### Prompt
From the listing below, copy only the lines running from the line that contains "Task: Expand Fundamentals" to the line that contains "Given: Click the Void Receipt button", both included.
Input data START
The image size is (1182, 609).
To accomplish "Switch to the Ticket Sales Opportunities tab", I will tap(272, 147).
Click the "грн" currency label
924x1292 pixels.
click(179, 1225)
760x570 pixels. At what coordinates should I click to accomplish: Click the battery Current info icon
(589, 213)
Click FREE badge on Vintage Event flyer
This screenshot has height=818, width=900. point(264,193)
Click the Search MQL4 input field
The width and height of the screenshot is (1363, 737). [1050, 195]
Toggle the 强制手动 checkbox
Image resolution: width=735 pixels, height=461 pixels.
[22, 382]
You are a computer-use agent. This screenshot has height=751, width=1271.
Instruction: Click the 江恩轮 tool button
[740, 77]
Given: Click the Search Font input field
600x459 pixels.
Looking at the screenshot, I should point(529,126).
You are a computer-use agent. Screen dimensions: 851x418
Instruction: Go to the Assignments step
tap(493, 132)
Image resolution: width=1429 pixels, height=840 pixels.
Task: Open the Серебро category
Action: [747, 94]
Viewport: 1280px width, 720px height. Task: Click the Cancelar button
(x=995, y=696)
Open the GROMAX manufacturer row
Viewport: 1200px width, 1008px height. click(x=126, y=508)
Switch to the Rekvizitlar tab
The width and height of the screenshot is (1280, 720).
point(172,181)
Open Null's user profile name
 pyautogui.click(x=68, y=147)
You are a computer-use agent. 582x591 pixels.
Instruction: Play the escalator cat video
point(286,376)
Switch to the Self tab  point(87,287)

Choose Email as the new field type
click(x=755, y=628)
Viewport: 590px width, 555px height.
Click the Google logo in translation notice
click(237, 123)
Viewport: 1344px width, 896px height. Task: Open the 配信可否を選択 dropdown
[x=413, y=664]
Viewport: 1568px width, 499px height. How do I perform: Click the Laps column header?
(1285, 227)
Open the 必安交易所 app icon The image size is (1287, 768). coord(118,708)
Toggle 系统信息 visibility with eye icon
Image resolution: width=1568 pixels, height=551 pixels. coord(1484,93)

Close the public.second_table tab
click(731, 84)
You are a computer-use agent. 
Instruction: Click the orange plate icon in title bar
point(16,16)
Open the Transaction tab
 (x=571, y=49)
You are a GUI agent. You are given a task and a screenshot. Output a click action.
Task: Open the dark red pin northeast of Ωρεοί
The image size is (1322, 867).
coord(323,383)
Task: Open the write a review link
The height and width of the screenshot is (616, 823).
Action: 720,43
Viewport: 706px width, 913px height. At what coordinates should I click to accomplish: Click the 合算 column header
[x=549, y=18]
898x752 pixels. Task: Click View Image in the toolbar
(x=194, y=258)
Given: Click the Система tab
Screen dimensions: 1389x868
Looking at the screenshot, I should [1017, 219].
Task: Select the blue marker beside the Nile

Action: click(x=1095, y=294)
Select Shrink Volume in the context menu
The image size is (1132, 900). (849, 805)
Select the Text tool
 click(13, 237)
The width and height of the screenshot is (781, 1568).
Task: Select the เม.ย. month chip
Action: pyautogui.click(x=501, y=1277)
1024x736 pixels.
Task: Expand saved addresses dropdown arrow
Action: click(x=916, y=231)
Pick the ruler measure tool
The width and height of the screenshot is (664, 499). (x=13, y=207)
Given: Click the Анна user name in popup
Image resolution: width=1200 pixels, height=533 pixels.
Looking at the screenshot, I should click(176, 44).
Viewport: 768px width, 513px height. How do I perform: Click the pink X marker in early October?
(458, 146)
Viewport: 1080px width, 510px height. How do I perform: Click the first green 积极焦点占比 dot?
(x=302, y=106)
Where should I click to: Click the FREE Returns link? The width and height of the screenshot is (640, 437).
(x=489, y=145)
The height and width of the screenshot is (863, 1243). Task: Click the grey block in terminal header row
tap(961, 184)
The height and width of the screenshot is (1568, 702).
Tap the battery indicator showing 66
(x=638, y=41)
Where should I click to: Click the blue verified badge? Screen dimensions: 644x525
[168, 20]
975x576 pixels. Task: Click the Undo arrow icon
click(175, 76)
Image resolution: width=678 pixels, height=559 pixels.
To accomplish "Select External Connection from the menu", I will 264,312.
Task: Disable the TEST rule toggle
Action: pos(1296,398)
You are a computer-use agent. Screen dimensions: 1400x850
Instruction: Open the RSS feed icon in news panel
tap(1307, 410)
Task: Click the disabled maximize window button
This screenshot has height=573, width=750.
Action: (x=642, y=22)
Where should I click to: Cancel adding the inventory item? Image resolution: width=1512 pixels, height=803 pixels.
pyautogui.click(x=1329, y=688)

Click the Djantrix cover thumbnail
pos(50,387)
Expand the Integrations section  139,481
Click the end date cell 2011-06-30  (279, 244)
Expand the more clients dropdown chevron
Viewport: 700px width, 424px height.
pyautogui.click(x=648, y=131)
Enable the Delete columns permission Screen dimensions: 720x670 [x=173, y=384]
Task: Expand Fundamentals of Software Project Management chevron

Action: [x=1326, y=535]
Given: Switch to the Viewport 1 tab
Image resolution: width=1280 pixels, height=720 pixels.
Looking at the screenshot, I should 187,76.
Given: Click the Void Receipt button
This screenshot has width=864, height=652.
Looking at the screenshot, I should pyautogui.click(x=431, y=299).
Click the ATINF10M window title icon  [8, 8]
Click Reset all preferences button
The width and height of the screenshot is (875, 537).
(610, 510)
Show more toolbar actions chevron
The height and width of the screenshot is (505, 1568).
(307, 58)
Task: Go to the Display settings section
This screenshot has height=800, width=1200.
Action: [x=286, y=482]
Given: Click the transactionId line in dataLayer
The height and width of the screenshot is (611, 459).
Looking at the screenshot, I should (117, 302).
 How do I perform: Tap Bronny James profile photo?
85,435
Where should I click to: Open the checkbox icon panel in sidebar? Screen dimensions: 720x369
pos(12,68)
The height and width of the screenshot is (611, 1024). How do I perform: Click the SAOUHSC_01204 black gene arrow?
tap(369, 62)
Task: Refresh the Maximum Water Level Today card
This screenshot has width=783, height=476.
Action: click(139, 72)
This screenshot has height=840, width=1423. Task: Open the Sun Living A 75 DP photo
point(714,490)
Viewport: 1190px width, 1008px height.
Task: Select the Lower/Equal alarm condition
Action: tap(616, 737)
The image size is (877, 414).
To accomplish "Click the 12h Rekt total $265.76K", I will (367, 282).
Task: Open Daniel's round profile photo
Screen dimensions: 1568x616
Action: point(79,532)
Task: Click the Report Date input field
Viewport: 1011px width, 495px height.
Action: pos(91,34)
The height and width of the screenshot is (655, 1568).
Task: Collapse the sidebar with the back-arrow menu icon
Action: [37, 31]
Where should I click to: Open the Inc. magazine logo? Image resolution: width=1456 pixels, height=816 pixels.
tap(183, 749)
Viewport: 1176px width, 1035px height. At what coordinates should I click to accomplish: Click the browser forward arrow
Input data END
### Answer
Task: Expand Fundamentals of Software Project Management chevron

Action: [x=1326, y=535]
Given: Switch to the Viewport 1 tab
Image resolution: width=1280 pixels, height=720 pixels.
Looking at the screenshot, I should 187,76.
Given: Click the Void Receipt button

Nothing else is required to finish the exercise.